Beware of those who claim high levels of unskilled labor importation are necessary for the economy. Follow the money and the political motives.
Myth 3. Republicans can win Hispanic votes by favoring amnesty and squishy immigration enforcement.
Barack Obama owes his 2008 and certainly his 2012 election to dim-witted and corrupt immigration policies going back as far as 1965. The 2012 election revealed that out-of-control immigration was at least near the tipping point of changing the electorate to a Democrat dominated social-welfare constituency.

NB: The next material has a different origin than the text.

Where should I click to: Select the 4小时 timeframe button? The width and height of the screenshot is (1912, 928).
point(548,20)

The 1965 Immigration Act put aside a sane policy allowing immigration preference to spouses, children, and sometimes parents to one extending the preference to an unending chain of siblings, in-laws, and their families. The impact changed the character of U.S. immigration. This “Chain Migration” resulted in massive legal and illegal immigration almost exclusively from third-world countries. Whole villages from India and Mexico immigrated to the United States. The new wave of immigrants was predominantly less educated and less skilled than previous immigrants. Rapidly increasing legal and illegal immigration and amnesties began to create an electoral constituency heavily favoring Democrat social-welfare and tax policies.

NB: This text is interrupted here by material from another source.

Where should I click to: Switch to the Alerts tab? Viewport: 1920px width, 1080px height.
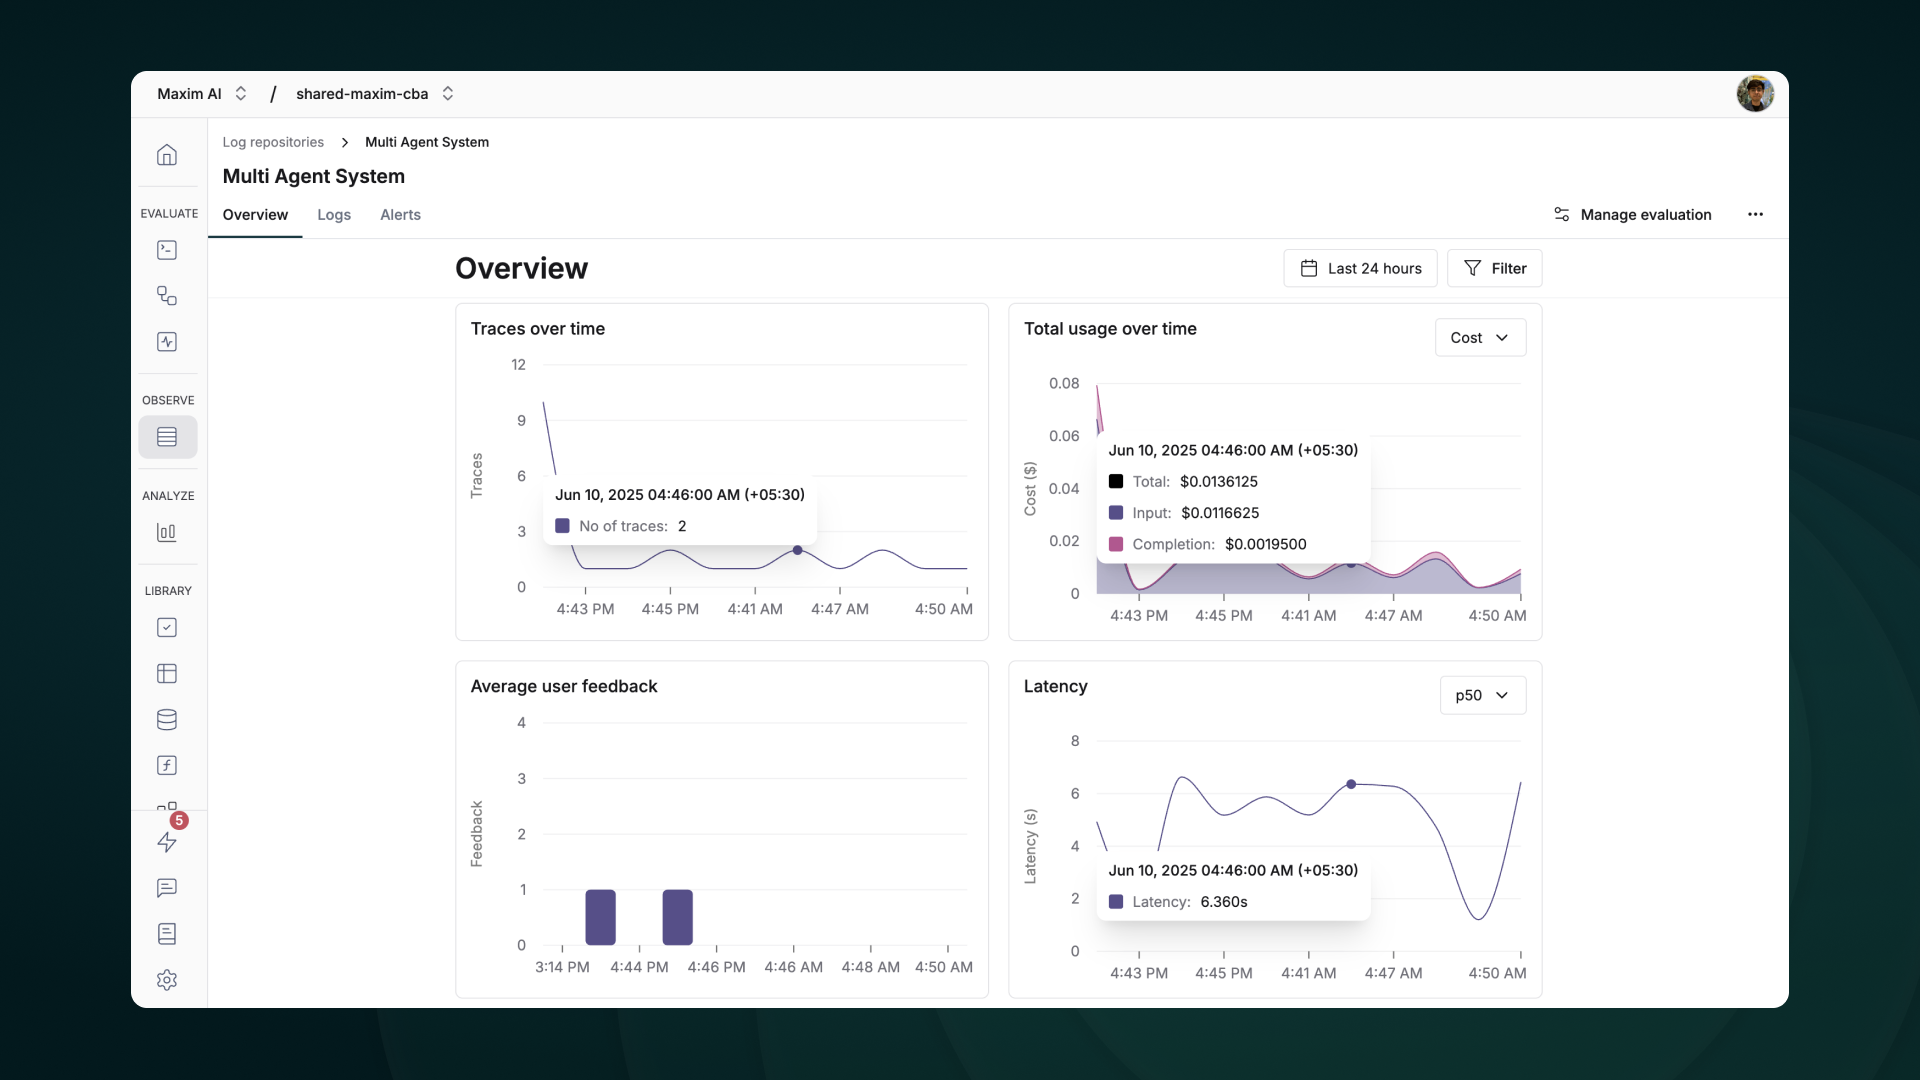pyautogui.click(x=400, y=215)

The 1986 Immigration Reform Control Act proposed about 1.1 million amnesties. Political pressures and wanton document fraud (at least 25 percent), resulted in a total of 2.7 million amnesties. It was followed by six supplementary amnesties from 1994 to 2000 with more than 3.0 million additional amnesties. President Obama recently gave an unlawful administrative amnesty to over one million illegals. The cumulative effect has been more voters who are primarily attracted to the Democratic Party’s social-welfare spending programs.
Recent immigration history also indicates that Republicans do not improve their Hispanic vote by favoring, sponsoring, or signing amnesties. They actually do worse as Bush I and McCain experienced in 1988 and 2008. Hispanics consistently vote 60 to 75 percent for big-government social-welfare candidates. Republicans are not going to make a constituency that favors Obamacare by a whopping 69 to 23 percent margin into Republicans by becoming immigration squishes.

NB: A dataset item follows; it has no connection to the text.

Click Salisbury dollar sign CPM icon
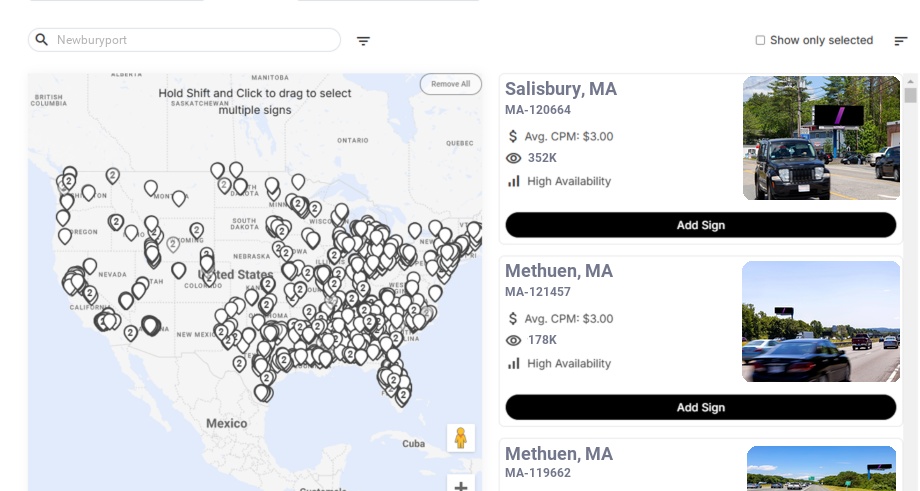 514,136
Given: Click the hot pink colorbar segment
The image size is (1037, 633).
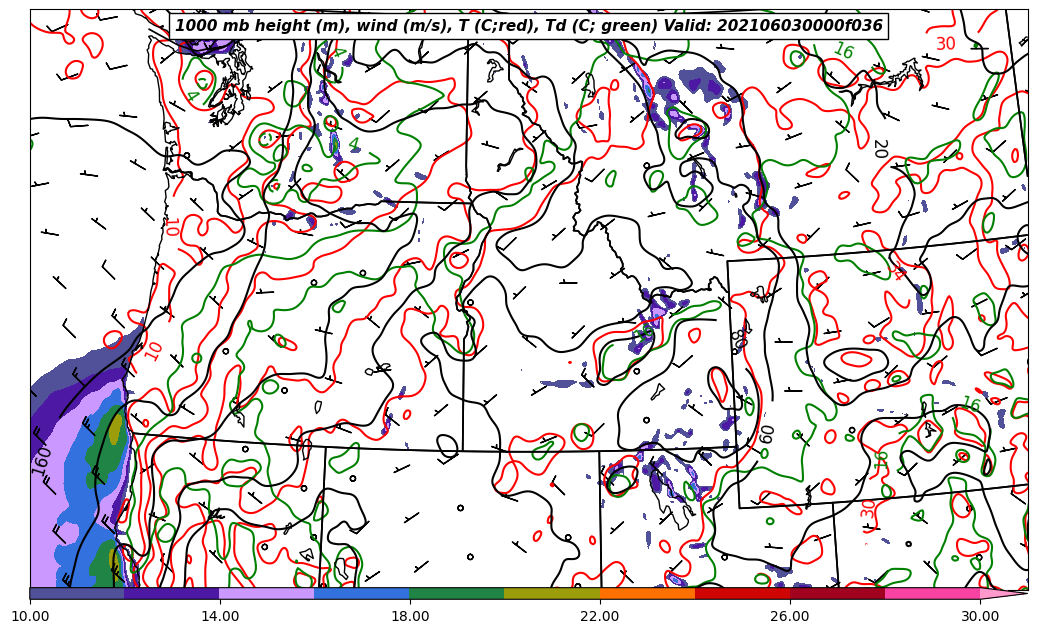Looking at the screenshot, I should pyautogui.click(x=932, y=593).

Republican failure to oppose immigration policies that have built a huge Democrat-leaning social-welfare constituency has resulted in the position they are in now. If Texas goes Democrat on Hispanic votes, Republicans can never win a Presidential election again except by out-welfaring and out-pandering the Democrats. But voting for amnesty or other cowardly immigration policies will only make certain the Republican loss of Texas and many other states in 2016. Even worse, they will have lost the confidence and respect of their conservative base, imploding the party from within. Motivating their conservative constituency, not surrendering their principles, is the only honorable and promising path. A hard and principled fight is altogether preferable to amnesty-suicide.